A sitting up position would increase the frontal area of the vehicle too much to reach 50mph.

It's not going to be two linked bicycles that's for sure I wouldn't even go 30mph on something that top heavy or awkward, I'd ride a roller coaster for that kind of thrill 

The frame and the people riding would be sitting at the same level as the axles on the bicycle wheels, only about 6"-8" off the ground.

The frame was to be just over 5 foot wide and around 9-10 feet long so that I can get the correct sloped shape on the body to reduce drag.

I was going to build the whole thing out of 1" square steel tube and build a curved and reinforced roll cage over the top.

I plan on fully building the frame in a 3D CAD program I now have before starting the project.

Btw the 50MPH "top" speed was a goal because I'd like to impress people and show them what some simple aerodynamics can do to really improve speed and get them interested in EV's, I wasn't planning on driving it on the highway.

I'd drive it on 25mph back streets if I where to drive it into town, people drive their ATV's around here on back streets all the time and those are noisy, so no one would even know I went by with my silent EV 

Plus if I where to go anywhere else but town I couldn't use an EV, I live in the middle of nowhere, it's 40 miles to get to a Wal-Mart, over mountains with 5+ degree slopes on the roads.

Check out this google map of where I live:
http://maps.google.com/maps?q=Talihina,+OK,+United+States+of+America&sa=X&oi=map&ct=title
Click the "Terrain" button in the top right and zoom out.


So I guess this will basically be a NEV to beat all NEVs 

Thanks for the advice though everyone, I now know what I'll need to build this.


----------



## Bugzuki (Jan 15, 2008)

What CAD system do you have?

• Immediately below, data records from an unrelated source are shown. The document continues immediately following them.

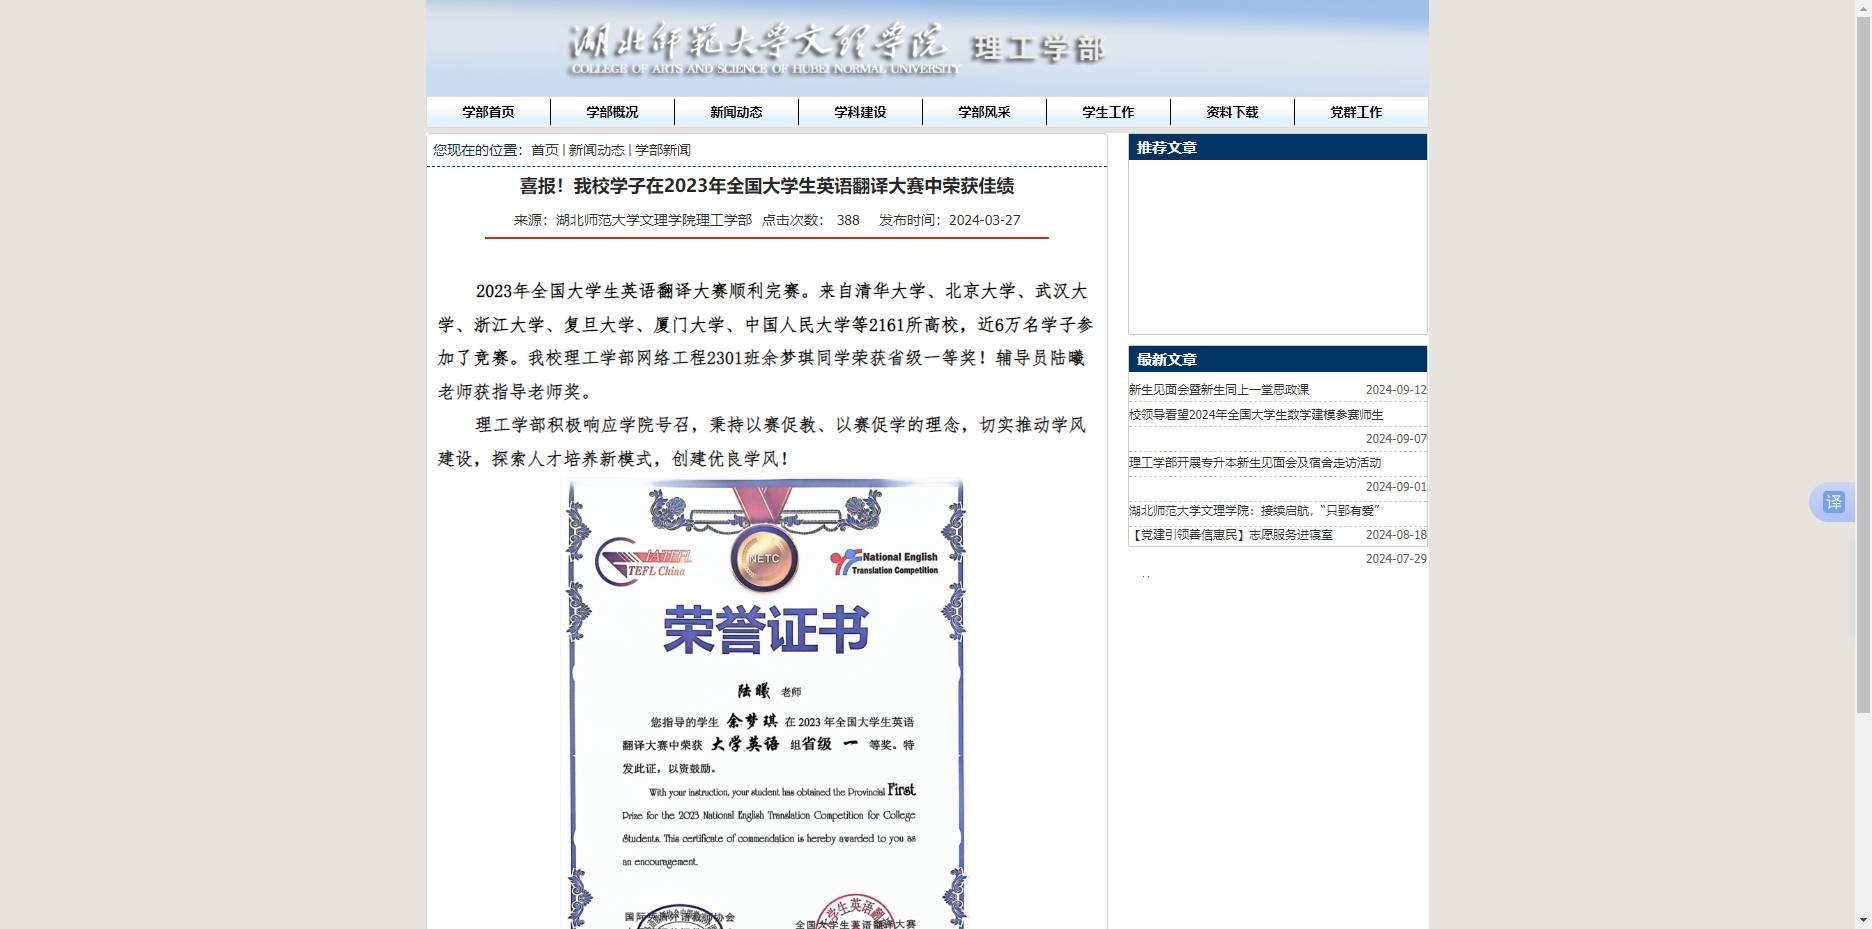Click 学生工作 in the menu bar
This screenshot has height=929, width=1872.
point(1108,112)
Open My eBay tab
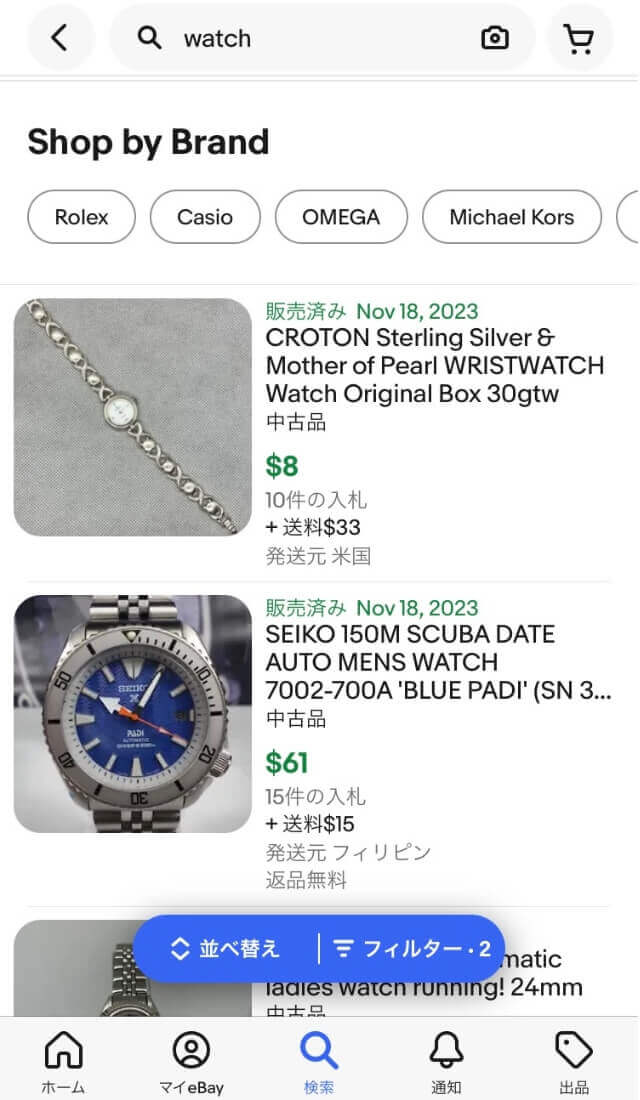This screenshot has width=640, height=1100. (x=191, y=1062)

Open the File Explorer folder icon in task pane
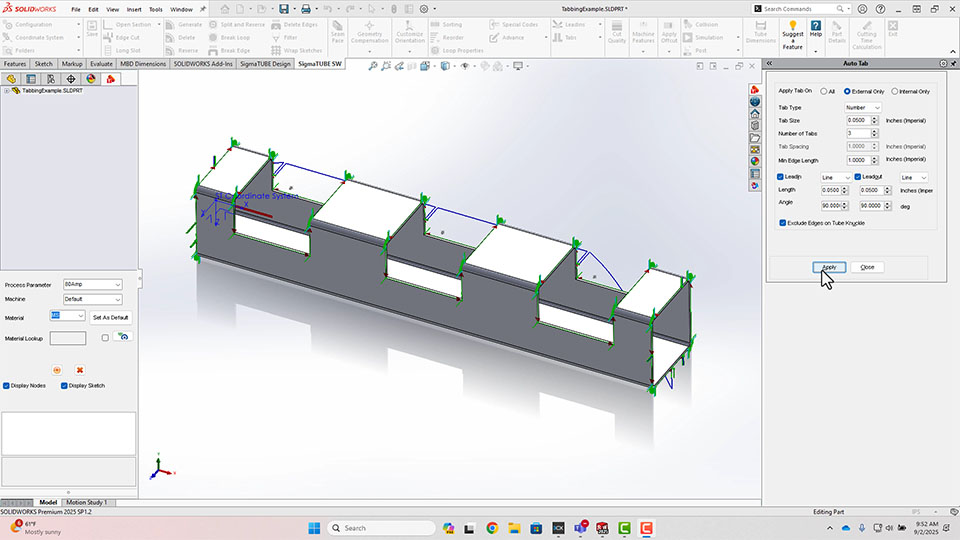[x=755, y=137]
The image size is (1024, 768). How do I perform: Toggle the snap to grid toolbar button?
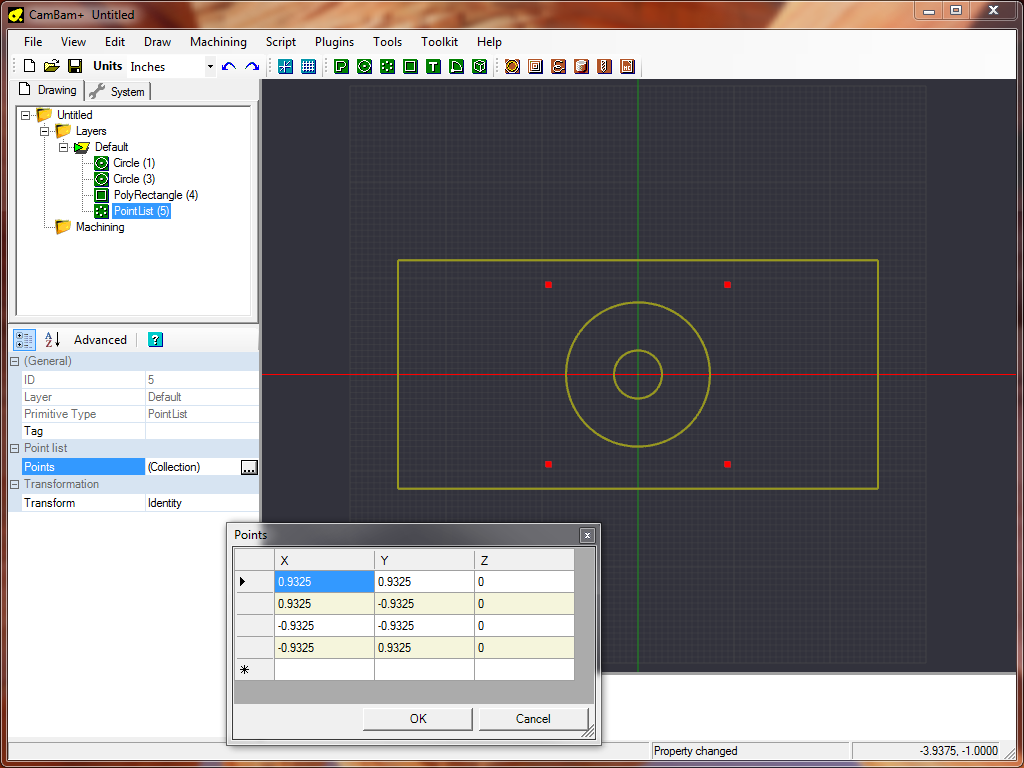(285, 66)
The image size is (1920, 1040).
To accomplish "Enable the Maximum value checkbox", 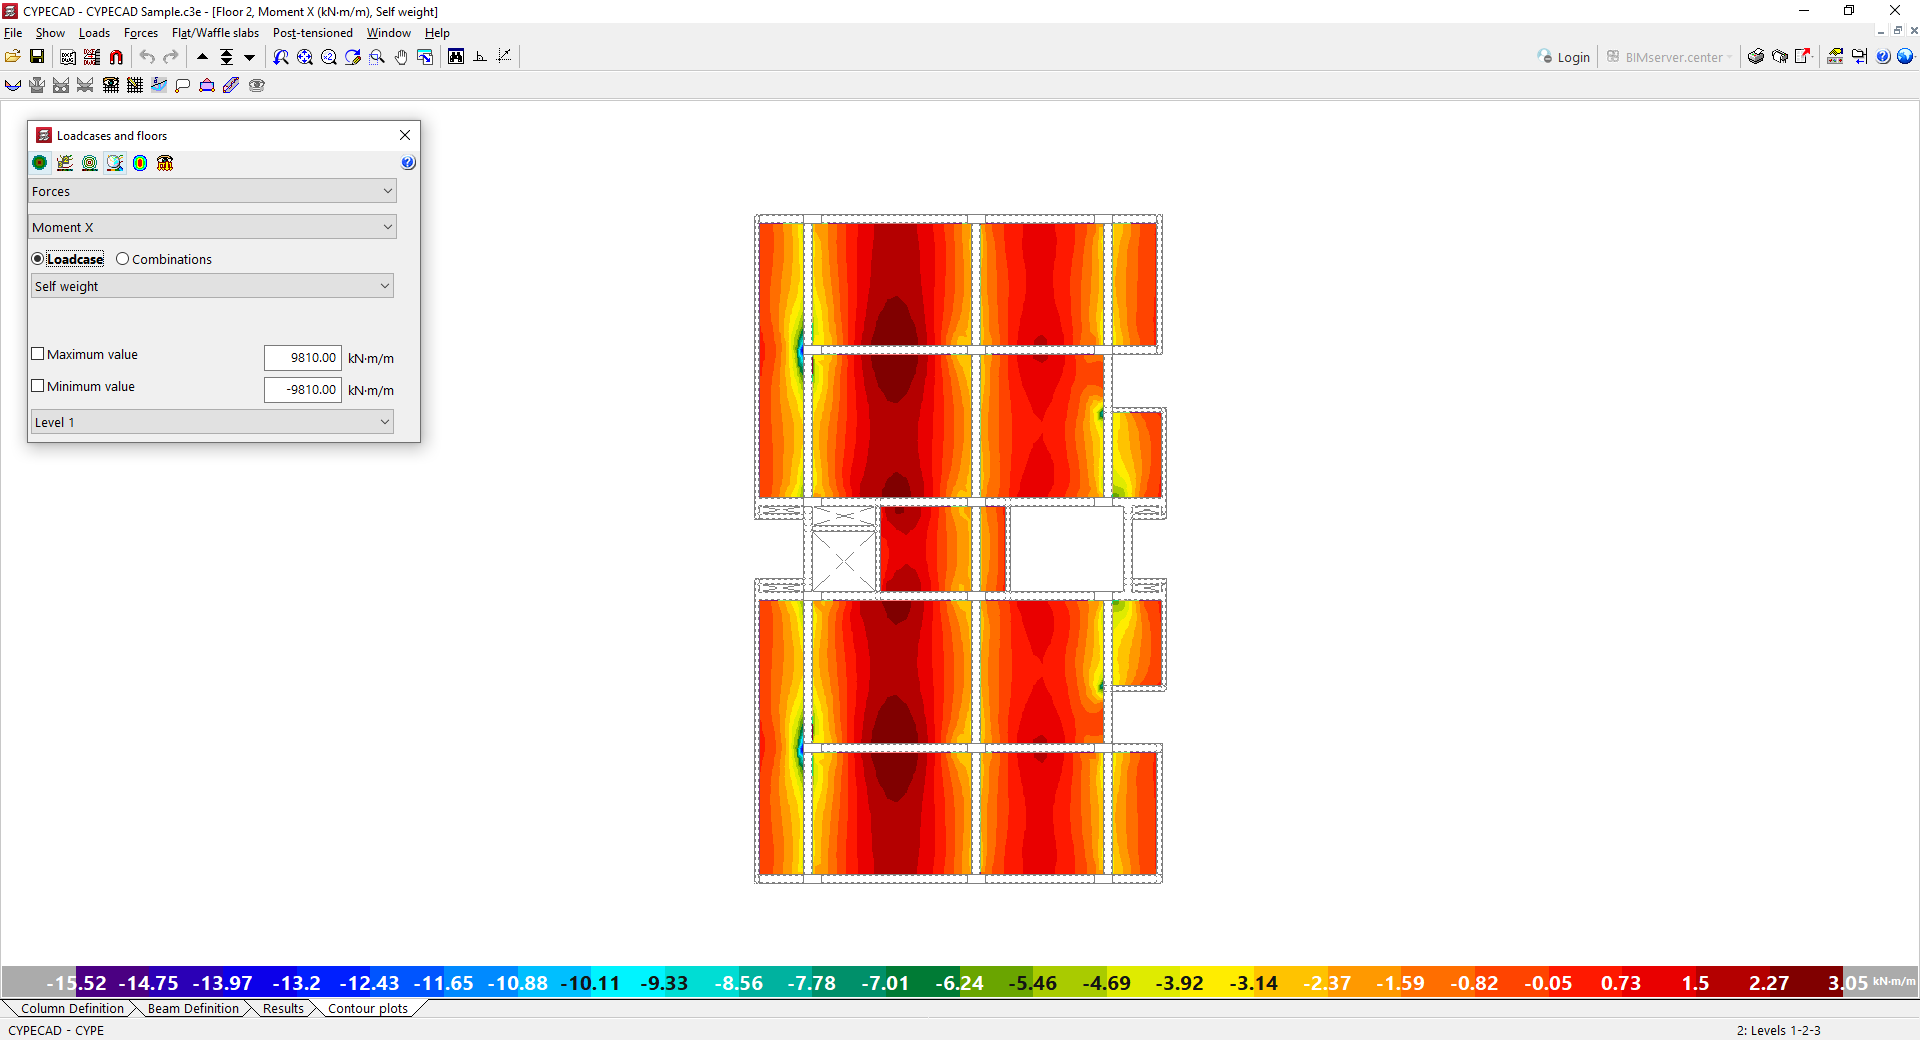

I have Pro/Engineer WF3.


----------



## Mastiff (Jan 11, 2008)

I'll have Solidworks soon hopefully, if not I'll try to get Autodesk Inventor or Pro/Engineer.

I learned about Solidworks from this:
http://youtube.com/watch?v=UyMciBk5nco

From this video, I was hooked, a James bond car made in Solidworks:
http://www.youtube.com/watch?v=3cai9MOkJ6s&feature=related

Just Youtube Solidworks and you get a ton of videos.


----------



## Hi Torque Electric (Dec 23, 2007)

Hey Mastiff

That motor you linked to may not be the motor you're looking for as it's got a number of issues that make it ill suited. I saw it's bought but thought I'd throw some insite toward this motor.

There is no DE plate (which is obvious) but that shaft isn'ta bearing match and will need to be machined to take a bearing on top of needing to make a DE plate for it as well (which people have done). This motor is a short comm whos brush leads are a single 1/8 in diameter wire, and the brush ring holders are made from sheet metal (curls when heated, grabing the brush) rivited to an 1/8 thick fiberboard (tends to fry easier, plus warps easy as well). If you cook those field coils, there isn't an easy replacement for them as they're wound into that insert and then pressed into that thin outer housing. As there are no vent holes for the brushes it'd be hard to blower cool as well which would really really need.

Sorry I didn't see this post earlier but I hope late is better than never 8^)

Jim Husted
Hi-Torque Electric


----------



## Mastiff (Jan 11, 2008)

I'm not sure what your referring to by "DE plate" I assume you mean the (non existent) plate on the front of the motor near the shaft?

Also, your saying that this motor would need a bearing set on the shaft? I didn't realize this.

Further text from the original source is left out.